Segment Start: Data to use

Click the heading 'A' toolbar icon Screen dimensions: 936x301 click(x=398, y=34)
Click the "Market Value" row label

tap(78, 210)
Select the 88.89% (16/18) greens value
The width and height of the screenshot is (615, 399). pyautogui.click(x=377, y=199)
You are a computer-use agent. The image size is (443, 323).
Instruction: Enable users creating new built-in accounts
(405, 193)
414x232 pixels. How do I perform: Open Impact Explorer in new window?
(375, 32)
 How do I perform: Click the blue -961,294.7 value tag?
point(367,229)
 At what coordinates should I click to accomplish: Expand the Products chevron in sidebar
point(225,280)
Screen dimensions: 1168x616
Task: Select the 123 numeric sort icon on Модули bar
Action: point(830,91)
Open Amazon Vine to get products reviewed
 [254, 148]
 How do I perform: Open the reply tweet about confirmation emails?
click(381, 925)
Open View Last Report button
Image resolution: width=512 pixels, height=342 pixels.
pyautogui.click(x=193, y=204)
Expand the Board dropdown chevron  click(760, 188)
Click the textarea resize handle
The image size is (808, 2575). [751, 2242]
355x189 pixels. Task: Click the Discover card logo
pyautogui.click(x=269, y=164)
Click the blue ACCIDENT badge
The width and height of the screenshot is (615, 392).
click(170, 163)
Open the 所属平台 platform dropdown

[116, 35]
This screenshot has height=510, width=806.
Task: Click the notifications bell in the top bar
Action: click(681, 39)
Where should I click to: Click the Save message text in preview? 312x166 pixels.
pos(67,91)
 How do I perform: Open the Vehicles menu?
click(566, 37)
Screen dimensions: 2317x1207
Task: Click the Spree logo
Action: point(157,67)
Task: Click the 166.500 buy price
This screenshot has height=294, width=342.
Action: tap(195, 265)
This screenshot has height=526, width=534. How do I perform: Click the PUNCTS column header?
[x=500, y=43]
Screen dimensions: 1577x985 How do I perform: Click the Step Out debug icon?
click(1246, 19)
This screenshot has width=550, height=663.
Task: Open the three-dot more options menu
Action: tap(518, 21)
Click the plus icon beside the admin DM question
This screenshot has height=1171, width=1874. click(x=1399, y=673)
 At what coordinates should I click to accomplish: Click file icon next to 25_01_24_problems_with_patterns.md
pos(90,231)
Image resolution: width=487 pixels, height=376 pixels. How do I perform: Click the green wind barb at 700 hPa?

Segment End: Data to use

What needs to be done: One line above contains "How do I perform: Open the reply". Output that line and each one after it, word for word, and nothing else.

Answer box:
 How do I perform: Open the reply tweet about confirmation emails?
click(381, 925)
Open View Last Report button
Image resolution: width=512 pixels, height=342 pixels.
pyautogui.click(x=193, y=204)
Expand the Board dropdown chevron  click(760, 188)
Click the textarea resize handle
The image size is (808, 2575). [751, 2242]
355x189 pixels. Task: Click the Discover card logo
pyautogui.click(x=269, y=164)
Click the blue ACCIDENT badge
The width and height of the screenshot is (615, 392).
click(170, 163)
Open the 所属平台 platform dropdown

[116, 35]
This screenshot has height=510, width=806.
Task: Click the notifications bell in the top bar
Action: click(681, 39)
Where should I click to: Click the Save message text in preview? 312x166 pixels.
pos(67,91)
 How do I perform: Open the Vehicles menu?
click(566, 37)
Screen dimensions: 2317x1207
Task: Click the Spree logo
Action: point(157,67)
Task: Click the 166.500 buy price
This screenshot has height=294, width=342.
Action: tap(195, 265)
This screenshot has height=526, width=534. How do I perform: Click the PUNCTS column header?
[x=500, y=43]
Screen dimensions: 1577x985 How do I perform: Click the Step Out debug icon?
click(1246, 19)
This screenshot has width=550, height=663.
Task: Open the three-dot more options menu
Action: tap(518, 21)
Click the plus icon beside the admin DM question
This screenshot has height=1171, width=1874. click(x=1399, y=673)
 At what coordinates should I click to accomplish: Click file icon next to 25_01_24_problems_with_patterns.md
pos(90,231)
Image resolution: width=487 pixels, height=376 pixels. How do I perform: Click the green wind barb at 700 hPa?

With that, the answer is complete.